- DATA IN THIS EXERCISE
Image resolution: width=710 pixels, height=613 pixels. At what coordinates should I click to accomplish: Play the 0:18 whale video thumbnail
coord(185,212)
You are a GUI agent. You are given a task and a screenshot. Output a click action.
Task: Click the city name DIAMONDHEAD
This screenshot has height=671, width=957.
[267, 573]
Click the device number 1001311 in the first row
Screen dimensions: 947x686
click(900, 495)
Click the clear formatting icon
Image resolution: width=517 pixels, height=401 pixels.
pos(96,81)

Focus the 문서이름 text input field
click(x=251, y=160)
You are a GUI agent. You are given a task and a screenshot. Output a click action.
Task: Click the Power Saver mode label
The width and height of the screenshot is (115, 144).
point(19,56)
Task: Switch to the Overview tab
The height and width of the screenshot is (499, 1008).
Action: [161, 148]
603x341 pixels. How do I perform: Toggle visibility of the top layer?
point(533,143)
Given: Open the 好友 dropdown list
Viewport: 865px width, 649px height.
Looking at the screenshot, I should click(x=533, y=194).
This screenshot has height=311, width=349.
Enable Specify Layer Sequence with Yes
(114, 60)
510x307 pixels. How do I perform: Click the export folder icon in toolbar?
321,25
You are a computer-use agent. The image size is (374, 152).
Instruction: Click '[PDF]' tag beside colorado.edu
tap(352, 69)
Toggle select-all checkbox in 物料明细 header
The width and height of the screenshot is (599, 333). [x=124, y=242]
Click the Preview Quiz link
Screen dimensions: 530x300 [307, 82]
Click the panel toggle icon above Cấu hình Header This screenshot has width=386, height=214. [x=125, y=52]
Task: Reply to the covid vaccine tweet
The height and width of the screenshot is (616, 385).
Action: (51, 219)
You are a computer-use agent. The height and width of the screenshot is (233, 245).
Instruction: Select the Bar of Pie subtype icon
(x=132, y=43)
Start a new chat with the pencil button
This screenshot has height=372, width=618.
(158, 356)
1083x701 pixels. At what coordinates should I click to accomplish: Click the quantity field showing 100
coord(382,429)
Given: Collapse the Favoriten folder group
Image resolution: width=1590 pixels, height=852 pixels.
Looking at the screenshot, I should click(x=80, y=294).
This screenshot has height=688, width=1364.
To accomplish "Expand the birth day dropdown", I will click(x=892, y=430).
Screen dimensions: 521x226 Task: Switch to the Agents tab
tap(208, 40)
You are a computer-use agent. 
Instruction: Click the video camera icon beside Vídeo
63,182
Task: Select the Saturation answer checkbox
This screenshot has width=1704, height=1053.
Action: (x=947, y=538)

- STATED GOAL
Output each of the items above again, line for line and unchanged.

- WRITTEN SOLUTION
Image resolution: width=710 pixels, height=613 pixels. At what coordinates should I click to accomplish: Play the 0:18 whale video thumbnail
coord(185,212)
You are a GUI agent. You are given a task and a screenshot. Output a click action.
Task: Click the city name DIAMONDHEAD
This screenshot has height=671, width=957.
[267, 573]
Click the device number 1001311 in the first row
Screen dimensions: 947x686
click(900, 495)
Click the clear formatting icon
Image resolution: width=517 pixels, height=401 pixels.
pos(96,81)

Focus the 문서이름 text input field
click(x=251, y=160)
You are a GUI agent. You are given a task and a screenshot. Output a click action.
Task: Click the Power Saver mode label
The width and height of the screenshot is (115, 144).
point(19,56)
Task: Switch to the Overview tab
The height and width of the screenshot is (499, 1008).
Action: [161, 148]
603x341 pixels. How do I perform: Toggle visibility of the top layer?
point(533,143)
Given: Open the 好友 dropdown list
Viewport: 865px width, 649px height.
Looking at the screenshot, I should click(x=533, y=194).
This screenshot has height=311, width=349.
Enable Specify Layer Sequence with Yes
(114, 60)
510x307 pixels. How do I perform: Click the export folder icon in toolbar?
321,25
You are a computer-use agent. The image size is (374, 152).
Instruction: Click '[PDF]' tag beside colorado.edu
tap(352, 69)
Toggle select-all checkbox in 物料明细 header
The width and height of the screenshot is (599, 333). [x=124, y=242]
Click the Preview Quiz link
Screen dimensions: 530x300 [307, 82]
Click the panel toggle icon above Cấu hình Header This screenshot has width=386, height=214. [x=125, y=52]
Task: Reply to the covid vaccine tweet
The height and width of the screenshot is (616, 385).
Action: (51, 219)
You are a computer-use agent. The height and width of the screenshot is (233, 245).
Instruction: Select the Bar of Pie subtype icon
(x=132, y=43)
Start a new chat with the pencil button
This screenshot has height=372, width=618.
(158, 356)
1083x701 pixels. At what coordinates should I click to accomplish: Click the quantity field showing 100
coord(382,429)
Given: Collapse the Favoriten folder group
Image resolution: width=1590 pixels, height=852 pixels.
Looking at the screenshot, I should click(x=80, y=294).
This screenshot has height=688, width=1364.
To accomplish "Expand the birth day dropdown", I will click(x=892, y=430).
Screen dimensions: 521x226 Task: Switch to the Agents tab
tap(208, 40)
You are a computer-use agent. 
Instruction: Click the video camera icon beside Vídeo
63,182
Task: Select the Saturation answer checkbox
This screenshot has width=1704, height=1053.
Action: (x=947, y=538)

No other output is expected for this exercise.